The 25-year-old is a finalist in the 2014 Toyota Star Maker — the national talent competition responsible for launching the careers of Keith Urban, Lee Kernaghan, James Blundell, Gina Jeffreys and Beccy Cole.
For the Queensland Conservatorium Griffith UniversityBachelor of Popular Music student, the opportunity has come at the perfect time.
“It’s such a huge opportunity and an incredible honour to be in the presence of Australia’s country music legends,” he says.
“Just to be a finalist in a competition of this calibre is in itself a solid stepping stone for a full-time career as a musician.”
First prize includes a recording contract, production of a video clip by an award-winning director, a trip to Nashville and performance at the annual CMA Global Artist Showcase, photography, an album launch, exposure in Australia’s monthly country music magazine Capital News, and the use of a new Toyota and fuel card for one year.

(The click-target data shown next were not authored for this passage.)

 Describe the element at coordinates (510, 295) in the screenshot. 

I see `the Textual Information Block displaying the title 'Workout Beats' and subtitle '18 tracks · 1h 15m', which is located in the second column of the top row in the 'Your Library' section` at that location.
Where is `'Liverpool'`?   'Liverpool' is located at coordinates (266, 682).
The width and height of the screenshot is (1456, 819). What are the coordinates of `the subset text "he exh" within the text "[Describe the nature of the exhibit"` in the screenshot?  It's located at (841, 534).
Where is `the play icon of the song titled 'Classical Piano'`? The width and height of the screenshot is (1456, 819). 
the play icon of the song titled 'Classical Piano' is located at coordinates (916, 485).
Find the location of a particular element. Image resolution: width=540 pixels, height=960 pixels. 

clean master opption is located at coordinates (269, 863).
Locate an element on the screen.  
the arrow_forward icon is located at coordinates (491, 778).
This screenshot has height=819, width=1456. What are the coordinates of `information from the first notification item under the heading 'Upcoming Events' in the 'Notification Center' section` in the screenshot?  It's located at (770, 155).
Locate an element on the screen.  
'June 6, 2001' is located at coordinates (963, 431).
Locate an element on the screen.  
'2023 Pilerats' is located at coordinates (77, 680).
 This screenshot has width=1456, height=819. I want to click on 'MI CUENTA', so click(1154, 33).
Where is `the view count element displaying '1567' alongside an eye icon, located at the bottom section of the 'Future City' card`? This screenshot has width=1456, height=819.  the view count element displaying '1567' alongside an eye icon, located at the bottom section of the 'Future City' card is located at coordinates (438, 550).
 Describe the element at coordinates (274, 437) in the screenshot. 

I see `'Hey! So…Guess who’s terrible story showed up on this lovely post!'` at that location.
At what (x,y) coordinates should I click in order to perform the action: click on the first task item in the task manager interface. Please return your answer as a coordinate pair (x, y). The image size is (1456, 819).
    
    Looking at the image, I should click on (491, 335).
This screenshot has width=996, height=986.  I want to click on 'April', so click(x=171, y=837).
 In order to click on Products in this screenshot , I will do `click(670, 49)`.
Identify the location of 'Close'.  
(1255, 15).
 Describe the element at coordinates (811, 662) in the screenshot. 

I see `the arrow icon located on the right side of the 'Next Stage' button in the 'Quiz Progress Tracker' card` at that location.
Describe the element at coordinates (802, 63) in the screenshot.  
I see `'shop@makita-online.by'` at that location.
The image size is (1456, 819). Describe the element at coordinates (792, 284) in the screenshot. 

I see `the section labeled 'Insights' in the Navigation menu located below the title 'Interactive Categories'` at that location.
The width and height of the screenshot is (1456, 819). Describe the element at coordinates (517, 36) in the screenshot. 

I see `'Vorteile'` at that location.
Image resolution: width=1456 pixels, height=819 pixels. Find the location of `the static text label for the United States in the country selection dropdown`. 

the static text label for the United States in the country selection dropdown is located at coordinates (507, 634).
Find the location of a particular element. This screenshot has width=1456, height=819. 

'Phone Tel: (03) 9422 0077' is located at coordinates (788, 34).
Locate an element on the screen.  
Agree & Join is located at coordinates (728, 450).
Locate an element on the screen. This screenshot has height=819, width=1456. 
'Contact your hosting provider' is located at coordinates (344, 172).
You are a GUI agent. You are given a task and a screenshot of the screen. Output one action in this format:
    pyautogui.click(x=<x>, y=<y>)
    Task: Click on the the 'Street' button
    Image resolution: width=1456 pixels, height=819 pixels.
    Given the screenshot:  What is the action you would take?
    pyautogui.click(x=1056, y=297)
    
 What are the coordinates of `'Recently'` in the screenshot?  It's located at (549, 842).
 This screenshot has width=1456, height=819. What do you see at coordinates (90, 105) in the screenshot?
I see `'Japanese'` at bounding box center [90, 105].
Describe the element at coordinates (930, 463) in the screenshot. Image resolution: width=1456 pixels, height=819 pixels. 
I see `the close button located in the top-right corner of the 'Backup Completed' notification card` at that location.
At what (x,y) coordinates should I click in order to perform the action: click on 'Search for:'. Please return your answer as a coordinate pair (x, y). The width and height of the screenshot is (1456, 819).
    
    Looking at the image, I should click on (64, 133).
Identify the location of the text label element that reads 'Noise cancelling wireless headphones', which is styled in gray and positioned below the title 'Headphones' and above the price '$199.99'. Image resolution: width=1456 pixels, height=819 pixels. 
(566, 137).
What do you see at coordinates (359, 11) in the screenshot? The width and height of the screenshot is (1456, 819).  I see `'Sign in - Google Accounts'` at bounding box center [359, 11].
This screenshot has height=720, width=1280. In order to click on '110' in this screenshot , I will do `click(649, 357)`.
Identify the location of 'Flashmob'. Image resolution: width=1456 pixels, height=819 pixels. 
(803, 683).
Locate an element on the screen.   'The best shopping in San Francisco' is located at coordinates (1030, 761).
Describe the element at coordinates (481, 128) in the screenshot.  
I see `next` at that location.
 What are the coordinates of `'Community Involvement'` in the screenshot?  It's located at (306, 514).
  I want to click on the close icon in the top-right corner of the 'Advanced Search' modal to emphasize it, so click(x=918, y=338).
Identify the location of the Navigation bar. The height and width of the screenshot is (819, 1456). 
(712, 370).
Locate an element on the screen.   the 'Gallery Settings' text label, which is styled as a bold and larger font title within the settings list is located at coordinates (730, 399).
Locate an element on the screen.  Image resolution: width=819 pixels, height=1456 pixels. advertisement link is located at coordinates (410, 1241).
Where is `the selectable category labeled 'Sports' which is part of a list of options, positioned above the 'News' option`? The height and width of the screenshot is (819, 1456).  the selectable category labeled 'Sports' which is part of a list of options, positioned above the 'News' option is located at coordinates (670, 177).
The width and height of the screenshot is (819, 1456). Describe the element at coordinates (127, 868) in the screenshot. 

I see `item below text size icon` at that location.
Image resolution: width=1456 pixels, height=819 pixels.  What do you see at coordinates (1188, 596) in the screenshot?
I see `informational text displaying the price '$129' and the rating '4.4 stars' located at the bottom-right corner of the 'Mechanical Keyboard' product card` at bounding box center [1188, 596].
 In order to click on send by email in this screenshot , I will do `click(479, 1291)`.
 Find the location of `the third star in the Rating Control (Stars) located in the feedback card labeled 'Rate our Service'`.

The competition heat will take place this Sunday 19 January with the Grand Final featuring Lee Kernaghan and Kaylee Bell set for Friday 24 January.
Jared says his love for music is deeply rooted in his family history.
“My father was born and raised in the Appalachian Mountains and my mother is from the desert valley of Mesa Arizona, so that, coupled with my childhood in the small gold mining town of Grass Valley in the Sierra Mountains in northern California, had a profound impact on me,” he explains.
“Not long after I moved to Australia as a teenager, I had a serious rock climbing accident, which left me with a broken tailbone and a displaced disc in my back.
“I was suddenly faced with the reality that the sports, fishing, dirt bike riding and camping that I’d spent so many years focused on was no longer a viable option.
“As it turns out, this then became the point in my life where I started to take music more seriously and really focus my attention on the sounds I’d spent my childhood listening to.”
Despite a brief stint in a punk rock band, country music was well and truly in his heart and soul, becoming the driving force behind his study at the Queensland Conservatorium and the release of his first video clip in February last year.
Jared and his wife still have family ties across the USA – in Kentucky, Tennessee, Colorado and Texas – so it shouldn’t come as a surprise that his long-term plans involve returning to the country of his birth to pursue life as a recording and touring artist.
But for now, the young artist has his sights firmly set on Australia’s country music capital, Tamworth, which will this weekend be home to more than 55,000 visitors.